Stabilities of Three Key Biological Trisulfides with Implications for Their Roles in the Release of Hydrogen Sulfide and Bioaccumulation of Sulfane Sulfur.

Abstract

Trisulfides and higher polysulfides are important in the body due to their function as key reservoirs of sulfane sulfur and their rapid reactions to release persulfides. Recent work has shown that persulfides act as powerful antioxidants and release hydrogen sulfide, an emerging gasotransmitter with numerous therapeutic effects. Despite the important role of polysulfides, there is a lack of understanding of their stabilities in aqueous systems. To investigate the reactivity of trisulfides and polysulfides, three key biologically important trisulfides were synthesized from cysteine, glutathione, and N-acetylcysteine, and the tetrasulfide of N-acetylcysteine was synthesized as a representative polysulfide. The stabilities of sulfides were monitored in buffered D2O using 1H NMR spectroscopy under a range of conditions including high temperatures and acidic and alkaline environments. The tri- and tetrasulfides degraded rapidly in the presence of primary and tertiary amines to the corresponding disulfide and elemental sulfur. The half-lives of N-acetylcysteine tri- and tetrasulfides in the presence of butylamine were 53 and 1.5 min, respectively. These results were important because they suggest that tri- and tetrasulfide linkages are short-lived species in vivo due to the abundance of amines in the body.

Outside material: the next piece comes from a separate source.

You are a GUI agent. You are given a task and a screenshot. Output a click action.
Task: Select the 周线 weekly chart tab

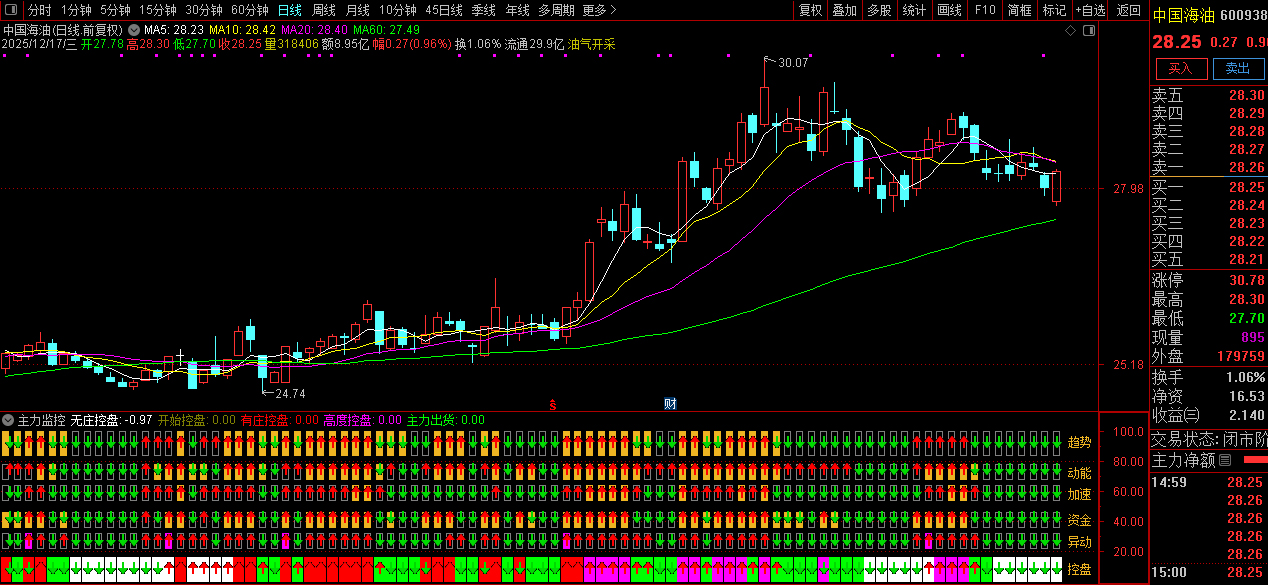(324, 10)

Under basic conditions, cysteine and glutathione trisulfides were unstable due to the deprotonation of the ammonium group, exposing an amine; however, N-acetylcysteine trisulfide was stable at all pH values tested. Hydrogen sulfide release of each polysulfide in the presence of cysteine was quantified using a hydrogen sulfide-sensitive electrode and 1H NMR spectroscopy.